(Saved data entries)
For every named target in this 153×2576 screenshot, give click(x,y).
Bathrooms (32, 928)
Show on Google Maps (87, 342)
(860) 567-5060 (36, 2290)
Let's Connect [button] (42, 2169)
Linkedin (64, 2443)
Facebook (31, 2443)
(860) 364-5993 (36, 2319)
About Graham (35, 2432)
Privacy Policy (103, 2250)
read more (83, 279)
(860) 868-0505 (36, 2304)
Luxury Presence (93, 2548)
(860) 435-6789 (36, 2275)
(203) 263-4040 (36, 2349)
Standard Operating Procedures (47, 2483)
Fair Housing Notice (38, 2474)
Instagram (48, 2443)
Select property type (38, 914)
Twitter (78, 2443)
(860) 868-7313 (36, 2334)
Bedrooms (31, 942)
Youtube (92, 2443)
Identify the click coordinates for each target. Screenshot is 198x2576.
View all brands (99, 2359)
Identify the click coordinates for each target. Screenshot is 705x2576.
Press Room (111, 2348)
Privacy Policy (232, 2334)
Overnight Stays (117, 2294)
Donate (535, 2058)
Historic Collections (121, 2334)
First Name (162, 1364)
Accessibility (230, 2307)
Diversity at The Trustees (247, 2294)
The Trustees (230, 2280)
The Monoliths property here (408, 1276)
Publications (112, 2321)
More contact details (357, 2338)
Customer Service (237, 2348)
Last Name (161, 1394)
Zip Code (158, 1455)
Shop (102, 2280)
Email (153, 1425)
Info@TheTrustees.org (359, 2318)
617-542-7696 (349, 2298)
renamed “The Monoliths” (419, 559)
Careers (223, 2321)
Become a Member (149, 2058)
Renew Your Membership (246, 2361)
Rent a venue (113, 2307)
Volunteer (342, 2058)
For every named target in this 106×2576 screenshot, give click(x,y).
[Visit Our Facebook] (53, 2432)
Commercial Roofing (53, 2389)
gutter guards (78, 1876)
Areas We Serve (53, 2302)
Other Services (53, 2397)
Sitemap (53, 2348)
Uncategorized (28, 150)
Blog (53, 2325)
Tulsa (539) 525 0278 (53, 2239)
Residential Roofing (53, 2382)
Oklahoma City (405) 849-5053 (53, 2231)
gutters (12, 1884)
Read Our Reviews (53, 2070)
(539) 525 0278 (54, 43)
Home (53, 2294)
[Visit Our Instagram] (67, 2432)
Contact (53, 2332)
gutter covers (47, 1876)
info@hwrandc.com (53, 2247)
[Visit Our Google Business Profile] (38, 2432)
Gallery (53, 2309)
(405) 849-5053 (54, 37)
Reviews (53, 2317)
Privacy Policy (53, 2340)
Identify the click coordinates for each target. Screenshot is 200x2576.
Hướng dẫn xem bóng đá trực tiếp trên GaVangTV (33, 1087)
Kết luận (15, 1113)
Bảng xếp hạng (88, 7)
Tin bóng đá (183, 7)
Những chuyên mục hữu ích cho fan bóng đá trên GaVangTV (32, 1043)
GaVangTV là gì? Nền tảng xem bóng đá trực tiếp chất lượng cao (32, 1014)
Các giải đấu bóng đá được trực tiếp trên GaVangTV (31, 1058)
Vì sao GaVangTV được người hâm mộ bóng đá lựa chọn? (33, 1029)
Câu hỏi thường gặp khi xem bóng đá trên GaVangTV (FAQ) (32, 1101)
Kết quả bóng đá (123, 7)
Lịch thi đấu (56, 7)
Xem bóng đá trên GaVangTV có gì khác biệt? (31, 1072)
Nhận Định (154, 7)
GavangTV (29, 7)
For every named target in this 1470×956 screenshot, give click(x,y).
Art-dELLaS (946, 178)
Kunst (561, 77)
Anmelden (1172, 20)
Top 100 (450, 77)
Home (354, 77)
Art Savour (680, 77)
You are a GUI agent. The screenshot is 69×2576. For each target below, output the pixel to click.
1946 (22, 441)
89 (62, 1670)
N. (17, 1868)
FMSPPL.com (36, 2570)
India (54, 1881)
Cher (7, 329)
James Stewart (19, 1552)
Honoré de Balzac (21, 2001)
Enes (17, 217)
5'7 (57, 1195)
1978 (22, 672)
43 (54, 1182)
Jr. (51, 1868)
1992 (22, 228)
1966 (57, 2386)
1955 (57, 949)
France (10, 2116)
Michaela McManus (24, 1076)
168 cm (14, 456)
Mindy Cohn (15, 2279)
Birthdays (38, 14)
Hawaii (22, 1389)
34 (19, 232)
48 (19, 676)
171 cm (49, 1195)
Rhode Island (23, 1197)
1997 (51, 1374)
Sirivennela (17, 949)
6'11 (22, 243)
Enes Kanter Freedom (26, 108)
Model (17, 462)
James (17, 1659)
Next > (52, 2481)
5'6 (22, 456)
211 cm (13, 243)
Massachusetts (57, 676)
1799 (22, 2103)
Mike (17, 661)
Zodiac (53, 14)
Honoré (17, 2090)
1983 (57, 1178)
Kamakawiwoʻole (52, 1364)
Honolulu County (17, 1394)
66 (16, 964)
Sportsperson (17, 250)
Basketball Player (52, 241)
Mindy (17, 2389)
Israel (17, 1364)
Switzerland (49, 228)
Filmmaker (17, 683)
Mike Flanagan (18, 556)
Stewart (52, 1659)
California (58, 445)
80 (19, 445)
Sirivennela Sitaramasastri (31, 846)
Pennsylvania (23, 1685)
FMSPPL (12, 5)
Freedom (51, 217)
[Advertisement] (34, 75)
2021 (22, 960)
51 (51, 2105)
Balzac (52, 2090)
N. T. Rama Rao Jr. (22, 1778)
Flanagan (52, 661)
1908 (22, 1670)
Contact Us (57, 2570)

§ WHAT THIS TASK INVOLVES
Copy every line above once more, precisely as it reads.

§ TASK ANSWER
For every named target in this 153×2576 screenshot, give click(x,y).
Bathrooms (32, 928)
Show on Google Maps (87, 342)
(860) 567-5060 (36, 2290)
Let's Connect [button] (42, 2169)
Linkedin (64, 2443)
Facebook (31, 2443)
(860) 364-5993 (36, 2319)
About Graham (35, 2432)
Privacy Policy (103, 2250)
read more (83, 279)
(860) 868-0505 (36, 2304)
Luxury Presence (93, 2548)
(860) 435-6789 (36, 2275)
(203) 263-4040 (36, 2349)
Standard Operating Procedures (47, 2483)
Fair Housing Notice (38, 2474)
Instagram (48, 2443)
Select property type (38, 914)
Twitter (78, 2443)
(860) 868-7313 (36, 2334)
Bedrooms (31, 942)
Youtube (92, 2443)
Identify the click coordinates for each target. Screenshot is 198x2576.
View all brands (99, 2359)
Identify the click coordinates for each target. Screenshot is 705x2576.
Press Room (111, 2348)
Privacy Policy (232, 2334)
Overnight Stays (117, 2294)
Donate (535, 2058)
Historic Collections (121, 2334)
First Name (162, 1364)
Accessibility (230, 2307)
Diversity at The Trustees (247, 2294)
The Trustees (230, 2280)
The Monoliths property here (408, 1276)
Publications (112, 2321)
More contact details (357, 2338)
Customer Service (237, 2348)
Last Name (161, 1394)
Zip Code (158, 1455)
Shop (102, 2280)
Email (153, 1425)
Info@TheTrustees.org (359, 2318)
617-542-7696 (349, 2298)
renamed “The Monoliths” (419, 559)
Careers (223, 2321)
Become a Member (149, 2058)
Renew Your Membership (246, 2361)
Rent a venue (113, 2307)
Volunteer (342, 2058)
For every named target in this 106×2576 screenshot, give click(x,y).
[Visit Our Facebook] (53, 2432)
Commercial Roofing (53, 2389)
gutter guards (78, 1876)
Areas We Serve (53, 2302)
Other Services (53, 2397)
Sitemap (53, 2348)
Uncategorized (28, 150)
Blog (53, 2325)
Tulsa (539) 525 0278 (53, 2239)
Residential Roofing (53, 2382)
Oklahoma City (405) 849-5053 (53, 2231)
gutters (12, 1884)
Read Our Reviews (53, 2070)
(539) 525 0278 (54, 43)
Home (53, 2294)
[Visit Our Instagram] (67, 2432)
Contact (53, 2332)
gutter covers (47, 1876)
info@hwrandc.com (53, 2247)
[Visit Our Google Business Profile] (38, 2432)
Gallery (53, 2309)
(405) 849-5053 (54, 37)
Reviews (53, 2317)
Privacy Policy (53, 2340)
Identify the click coordinates for each target. Screenshot is 200x2576.
Hướng dẫn xem bóng đá trực tiếp trên GaVangTV (33, 1087)
Kết luận (15, 1113)
Bảng xếp hạng (88, 7)
Tin bóng đá (183, 7)
Những chuyên mục hữu ích cho fan bóng đá trên GaVangTV (32, 1043)
GaVangTV là gì? Nền tảng xem bóng đá trực tiếp chất lượng cao (32, 1014)
Các giải đấu bóng đá được trực tiếp trên GaVangTV (31, 1058)
Vì sao GaVangTV được người hâm mộ bóng đá lựa chọn? (33, 1029)
Câu hỏi thường gặp khi xem bóng đá trên GaVangTV (FAQ) (32, 1101)
Kết quả bóng đá (123, 7)
Lịch thi đấu (56, 7)
Xem bóng đá trên GaVangTV có gì khác biệt? (31, 1072)
Nhận Định (154, 7)
GavangTV (29, 7)
For every named target in this 1470×956 screenshot, give click(x,y).
Art-dELLaS (946, 178)
Kunst (561, 77)
Anmelden (1172, 20)
Top 100 (450, 77)
Home (354, 77)
Art Savour (680, 77)
You are a GUI agent. The screenshot is 69×2576. For each target below, output the pixel to click.
1946 (22, 441)
89 (62, 1670)
N. (17, 1868)
FMSPPL.com (36, 2570)
India (54, 1881)
Cher (7, 329)
James Stewart (19, 1552)
Honoré de Balzac (21, 2001)
Enes (17, 217)
5'7 (57, 1195)
1978 (22, 672)
43 (54, 1182)
Jr. (51, 1868)
1992 (22, 228)
1966 (57, 2386)
1955 (57, 949)
France (10, 2116)
Michaela McManus (24, 1076)
168 cm (14, 456)
Mindy Cohn (15, 2279)
Birthdays (38, 14)
Hawaii (22, 1389)
34 (19, 232)
48 (19, 676)
171 cm (49, 1195)
Rhode Island (23, 1197)
1997 (51, 1374)
Sirivennela (17, 949)
6'11 (22, 243)
Enes Kanter Freedom (26, 108)
Model (17, 462)
James (17, 1659)
Next > (52, 2481)
5'6 (22, 456)
211 cm (13, 243)
Massachusetts (57, 676)
1799 (22, 2103)
Mike (17, 661)
Zodiac (53, 14)
Honoré (17, 2090)
1983 (57, 1178)
Kamakawiwoʻole (52, 1364)
Honolulu County (17, 1394)
66 (16, 964)
Sportsperson (17, 250)
Basketball Player (52, 241)
Mindy (17, 2389)
Israel (17, 1364)
Switzerland (49, 228)
Filmmaker (17, 683)
Mike Flanagan (18, 556)
Stewart (52, 1659)
California (58, 445)
80 (19, 445)
Sirivennela Sitaramasastri (31, 846)
Pennsylvania (23, 1685)
FMSPPL (12, 5)
Freedom (51, 217)
[Advertisement] (34, 75)
2021 (22, 960)
51 (51, 2105)
Balzac (52, 2090)
N. T. Rama Rao Jr. (22, 1778)
Flanagan (52, 661)
1908 (22, 1670)
Contact Us (57, 2570)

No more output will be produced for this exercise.